Of course, Bloomberg too was optimistic about the Threat of Deflation in their CPI story this morning:
"Companies from Gap (GPS) to Toyota Motor Corp. (TM) are keeping a lid on prices to draw buyers amid the deepest recession in five decades. Still, recent increases in commodity costs and Federal Reserve efforts to thaw credit markets by pumping trillions of dollars into the economy will help lower the odds that broad- based price declines, or deflation, will take root."

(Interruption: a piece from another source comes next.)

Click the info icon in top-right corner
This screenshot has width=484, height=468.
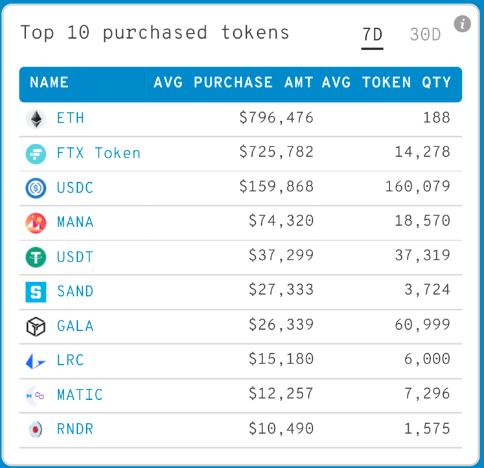coord(462,24)
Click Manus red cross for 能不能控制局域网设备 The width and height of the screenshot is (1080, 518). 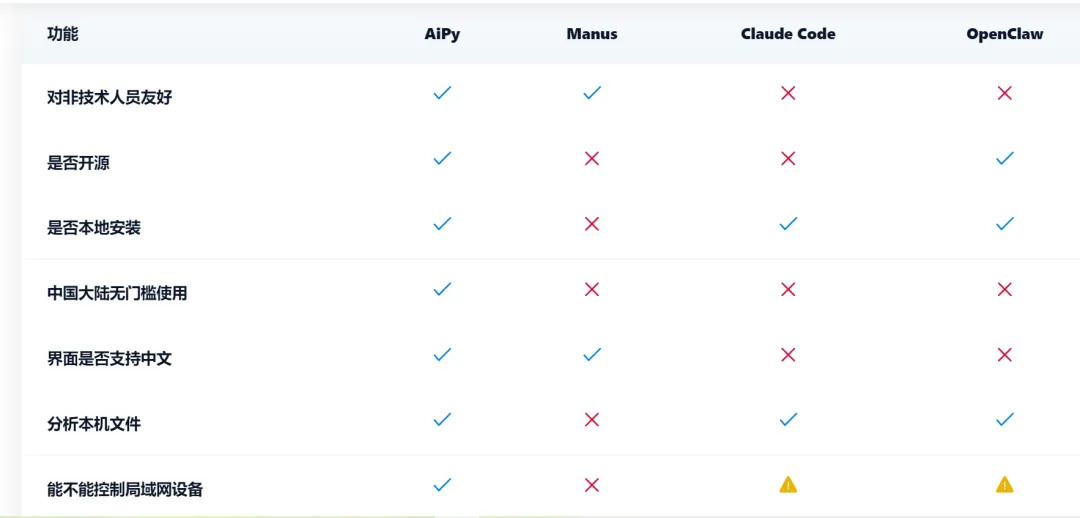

It is true. I am not well read beyond the walls of Minyanville. Because this - nominal prices and inflation vs. deflation - is precisely the ground covered the past two days in Five Things.
2) Yes, But...
Related to the above, this morning's Empire State Manufacturing Survey by the New York Federal Reserve contained a datapoint that is key to understanding the continuing breakdown between pricing power and consumer spending.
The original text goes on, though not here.